Help for Teens

*Content from Dougy Center Portland, Oregon our mentor

Hi, glad you made it here. Chances are, you know someone who died. It might have been your mother or father. Or maybe your sister or brother or your friend died. It may have happened a long time ago or just recently. What has it been like for you? Randy, a sophomore in high school, was 14 when his dad died of colon cancer. This is how he describes the experience of grieving the death of his dad:

“It’s been six months since my dad died. I haven’t told my friends how I feel. I just smile and make everybody laugh so they don’t know how much it hurts. I don’t talk to my mom, because I don’t want her to feel worse. Once I did, but she got all teary. I felt like crying too. No way am I going to cry.”

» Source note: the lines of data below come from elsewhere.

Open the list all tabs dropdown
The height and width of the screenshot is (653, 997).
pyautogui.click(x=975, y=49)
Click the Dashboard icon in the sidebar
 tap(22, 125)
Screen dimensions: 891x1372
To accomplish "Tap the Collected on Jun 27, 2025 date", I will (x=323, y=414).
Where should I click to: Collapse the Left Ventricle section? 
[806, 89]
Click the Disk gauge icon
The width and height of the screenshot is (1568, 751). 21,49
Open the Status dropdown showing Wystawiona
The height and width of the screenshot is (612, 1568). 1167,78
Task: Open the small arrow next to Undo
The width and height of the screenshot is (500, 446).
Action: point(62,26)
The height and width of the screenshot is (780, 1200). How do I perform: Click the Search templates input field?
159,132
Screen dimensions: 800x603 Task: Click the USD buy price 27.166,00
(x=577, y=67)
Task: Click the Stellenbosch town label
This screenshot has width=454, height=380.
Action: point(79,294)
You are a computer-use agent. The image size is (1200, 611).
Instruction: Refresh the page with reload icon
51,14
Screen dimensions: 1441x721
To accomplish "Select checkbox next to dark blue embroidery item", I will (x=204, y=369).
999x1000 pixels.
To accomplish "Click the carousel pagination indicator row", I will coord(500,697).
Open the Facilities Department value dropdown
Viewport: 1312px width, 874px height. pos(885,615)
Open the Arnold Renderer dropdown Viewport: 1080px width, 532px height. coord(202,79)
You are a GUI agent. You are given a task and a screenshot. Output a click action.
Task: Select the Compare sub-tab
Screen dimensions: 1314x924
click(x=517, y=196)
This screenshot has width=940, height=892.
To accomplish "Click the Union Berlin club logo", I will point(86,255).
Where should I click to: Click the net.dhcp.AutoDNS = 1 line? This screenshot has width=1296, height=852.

Maybe you can relate to Randy. Or maybe you’ve felt some of these things:

I’m the only one.

No one understands what I’m going through, but they think they do.

I can’t talk to my friends about this.

I can’t talk to my parent(s) because they get too upset.

Everyone wants me to talk about my feelings and I don’t want to talk.

I just want to be alone.

I wish I didn’t feel so different.

When is this “grief” going to go away?

I am mad. I am sad. I hurt.

I don’t know what I feel.

I hate it when people tell me, “Move on.

 

Sometimes it helps to talk to other people your own age who’ve had a death. Or to read about their experiences. There are no right or wrong ways to grieve a death. But there are some helpful and not-so-helpful ways that people grieve. You can learn about these things here at the web site, or by attending  Cason Place programs, or by visiting www.hellogrief.com for support and information.

 

The Bill of Rights of Grieving Teens

A grieving teen has the right….

…to know the truth about the death, the deceased, and the circumstances.

…to have questions answered honestly.

…to be heard with dignity and respect.

…to be silent and not tell you her/his grief emotions and thoughts.

…to not agree with your perceptions and conclusions.

…to see the person who died and the place of the death.

…to grieve any way she/he wants without hurting self or others.

…to feel all the feelings and to think all the thoughts of his/her own unique grief.

…to not have to follow the “Stages of Grief” as outlined in a high school health book.

…to grieve in one’s own unique, individual way without censorship.

…to be angry at death, at the person who died, at God, at self, and at others.

…to have his/her own theological and philosophical beliefs about life and death.

…to be involved in the decisions about the rituals related to the death.

…to not be taken advantage of in this vulnerable mourning condition and circumstances.

…to have guilt about how he/she could have intervened to stop the death.

 

This Bill of Rights was developed by participating teens at The Dougy Center, Portland, OR,.